The German tabloid Bild just broke a story about the huge statues of horses made for Hitler by the sculptor Josef Thorak. I’d just come across Thorak’s work while looking into the symbolic role of horses under the Nazis, and seen images of his workshop, and the hefty Aryan steeds he turned out. Thorak was the sculptor chosen by Albert Speer and Hitler to decorate their gross new capital city of “Germania” with its colossal domed hall and endless triumphal avenues.
I didn’t know that two bronze “Pacing Horses” by Thorak used to stand in front of the Hitler’s chancellery in the centre of Berlin, in a place now given over to DDR-era housing and a brand new shopping mall. Bild found an image of one of the statues in place, here, with the original piece in German. Getty has a shot of the Austrian sculptor in 1942, sketching a horse from life.

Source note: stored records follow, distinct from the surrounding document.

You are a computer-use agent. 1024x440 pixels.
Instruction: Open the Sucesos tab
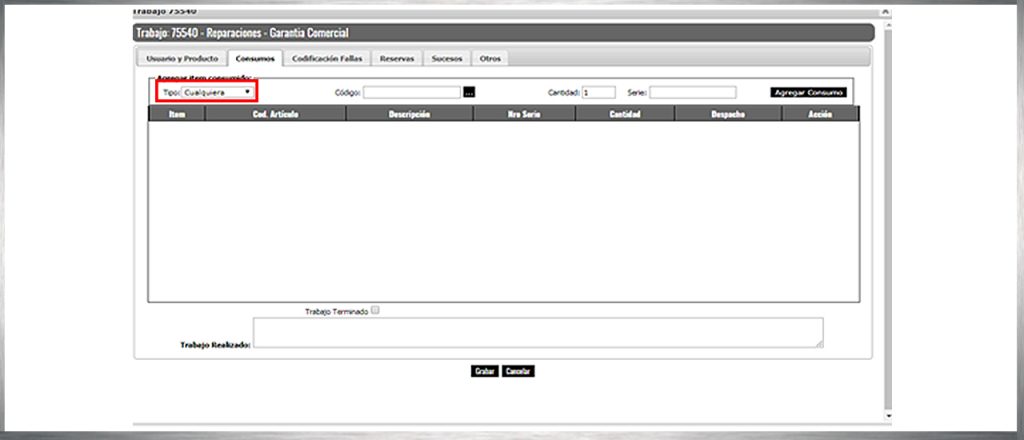[x=447, y=59]
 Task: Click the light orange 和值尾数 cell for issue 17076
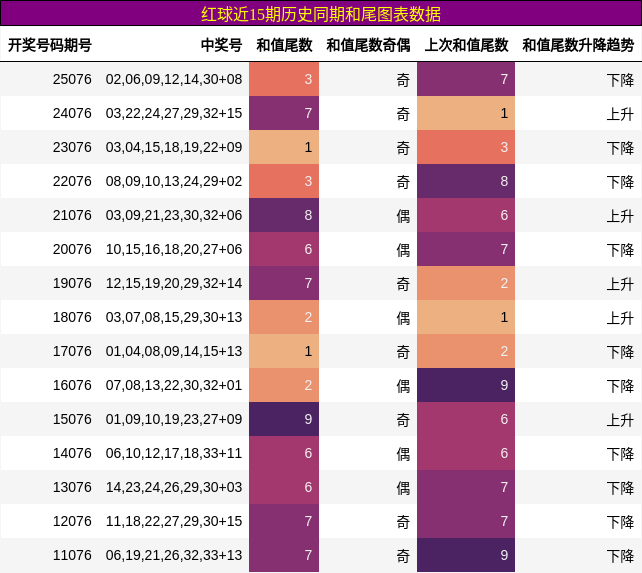[x=284, y=351]
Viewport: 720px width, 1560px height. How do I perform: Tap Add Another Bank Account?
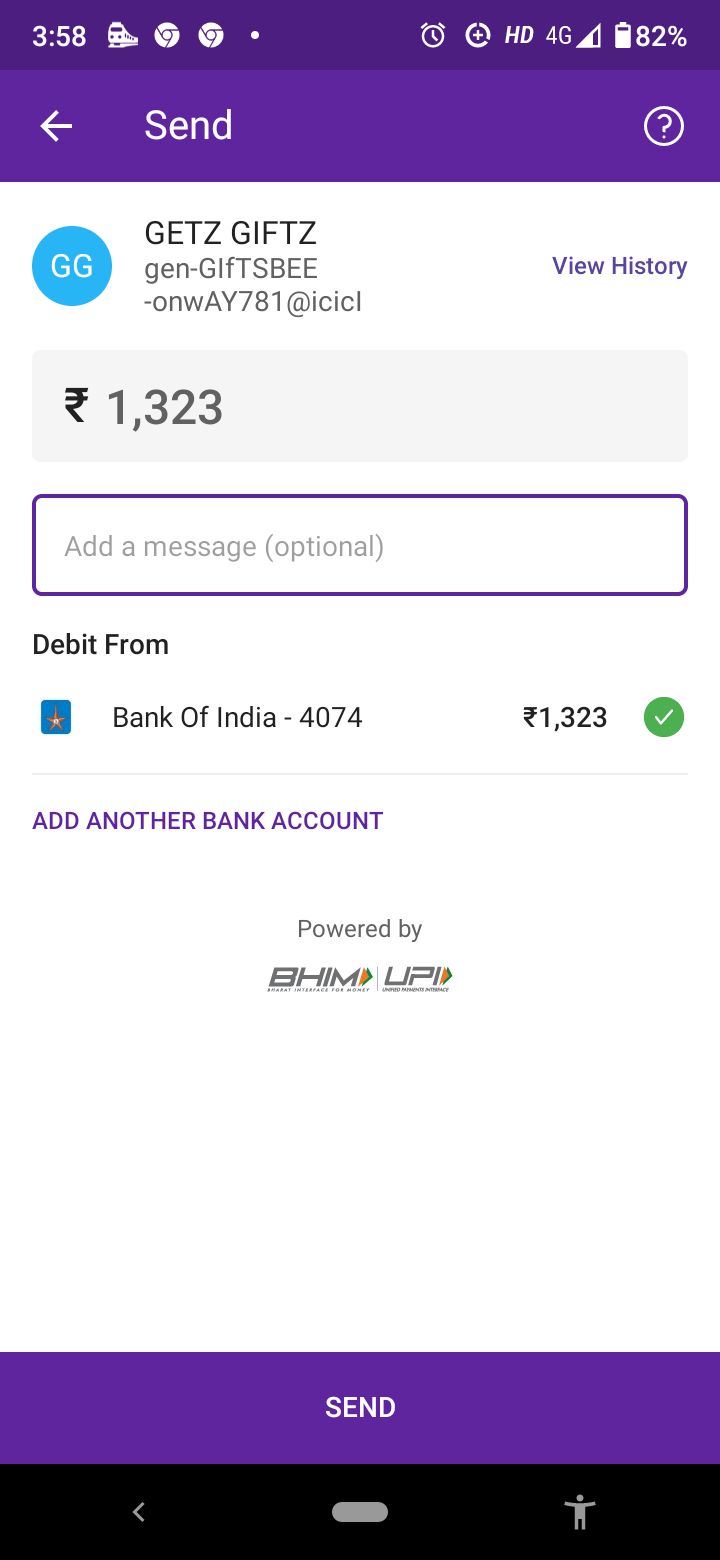[x=208, y=821]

According to Bild, after the fall of Berlin and the destruction of the chancellery, the horses were taken to the small town of Eberswalde, just up the road from me. At least, this is where they were next seen, in 1950, on the playing field of the local Russian barracks. Over the years they were climbed on by kids, painted gold, shot at with guns, lost their tails and had them fixed again.
They were officially re-identified by the art historian Magdalena Busshart in 1988, but weeks after she published her findings in early 1989, they disappeared. Bild speculates that the sculptures were sold by either the Russian Army or the DDR authorities (or both, working together) in order to raise some desperately needed hard Western currency. Nobody heard anything of them until two years ago, when Busshart was told that if she paid a large amount of money, she would be told their whereabouts.

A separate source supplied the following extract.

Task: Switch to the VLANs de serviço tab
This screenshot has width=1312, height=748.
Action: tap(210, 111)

This week police busting an art-theft ring found the pacing horses in a warehouse in Bad Dürkheim in western Germany – a long way from Eberswalde. They were accompanied by two Klimsch sculptures from the Reichs Chancellery gardens and a four-story high granite relief by Arno Breker. Apparently the horses have been on offer on the blackmarket for between 1.5 and 4 million euros in recent years. Now a decision has to be made as to whether they belong to the federal government or to Thorak’s estate.
Poor old horses. The horrors of the suffering of real horses in war is just so awful. I was reading about how horses drowned in mud during WWI. So sad.